A couple of verses came to mind tonight during the meeting:

“What then shall we say, brothers? When you come together, everyone has a hymn, or a word of instruction, a revelation, a tongue or an interpretation. All of these must be done for the strengthening of the church.” — 1 Corinthians 14:26

“Speak to one another with psalms, hymns and spiritual songs. Sing and make music in your heart to the Lord.” — Ephesians 5:19

” Let the word of Christ dwell in you richly as you teach and admonish one another with all wisdom, and as you sing psalms, hymns and spiritual songs with gratitude in your hearts to God.” — Colossians 3:16

And this one I found when I did a quick search:

“Is any one of you in trouble? He should pray. Is anyone happy? Let him sing songs of praise.” — James 5:13

It seems that making music and sharing it with others was very much an every day part of the culture of the church duing those early years. Not just for a few performers or especially skilled people, but for average and ordinary people. Maybe some of it was cultural. I have read and heard a number of times that before the invention of recording devices, radios and the like, that music performance was a prime form of entertainment and something that a great many people did to fill the time. A lot of people today still play an instrument, but for the majority it is a childhood or youth pursuit (like piano lessons in grade school or marching band in high school), but it isn’t something they do often as an adult. It is a practice very separated from the popular music culture, anyway.

Here is where a little bit of speculation on my part comes in. I don’t play an instrument appropriate for the current culturally accepted style of music for venues like Stonebrook and the Rock (I did, however, play the flute for 10 years). I know I don’t sing well enough to have anyone like hearing me amplified. I have no first hand experience of what goes into making music for the benefit of a congregation or event.

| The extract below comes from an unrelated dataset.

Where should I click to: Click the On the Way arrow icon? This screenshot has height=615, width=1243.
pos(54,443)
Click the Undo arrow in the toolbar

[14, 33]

I wonder, though, if people who do have some amount of interest of talent in those areas get easily discouraged if they are not good enough or don’t have the time required to be in a church/Rock band but yet might have something worth sharing with others in some venue. I wonder if some of us who don’t have musical skills typically found to be culturally acceptable or who maybe even have only a very small amount of musical skill and gifting don’t have something to offer in the way that the above verses describe.

Don’t get me wrong — I am not advocating putting bad musicians on stage or replacing the Lone Strangers with performances from the classically trained musicians in our midst. I am just wondering if in our drive to have awesome Sunday morning and Friday night productions we are missing (or at least down playing) a completely different aspect of worship in music/song that is talked about in the verses above.

I know that team meetings could always be benefited by small group worship, but we haven’t encouraged this as a culture within the Rock, at least from my obversation. We don’t really talk about those opportunities or encourage people to learn to do this. Some people that would never be that great on stage would be great in that venue. What if we encouraged a larger number of people in the Rock to learn to play guitar not so they could play on stage but so they could better edify other brothers and sisters and apply the verses above? (It seems like a good thing for church plants, too).

We also don’t encourage the “less musically talented” among us to find ways of applying the above verses, even if it means singing an off key song to your Lifegroup because it is meaningful to you, or finding ways to use other forms of making music to the Glory of God. Or maybe even just reading lyrics of a meaningful song (Thanks, Taran for doing that during Counter Culture team dinner) or playing a CD of a song and explaing what it meant to you. I think those things apply the above verses too.

So, those are my thoughts. Please help me refine them if you see something that is off track. I am not sure where I am personally going to go from here with them, but I definitely want to seek the Lord more about this area.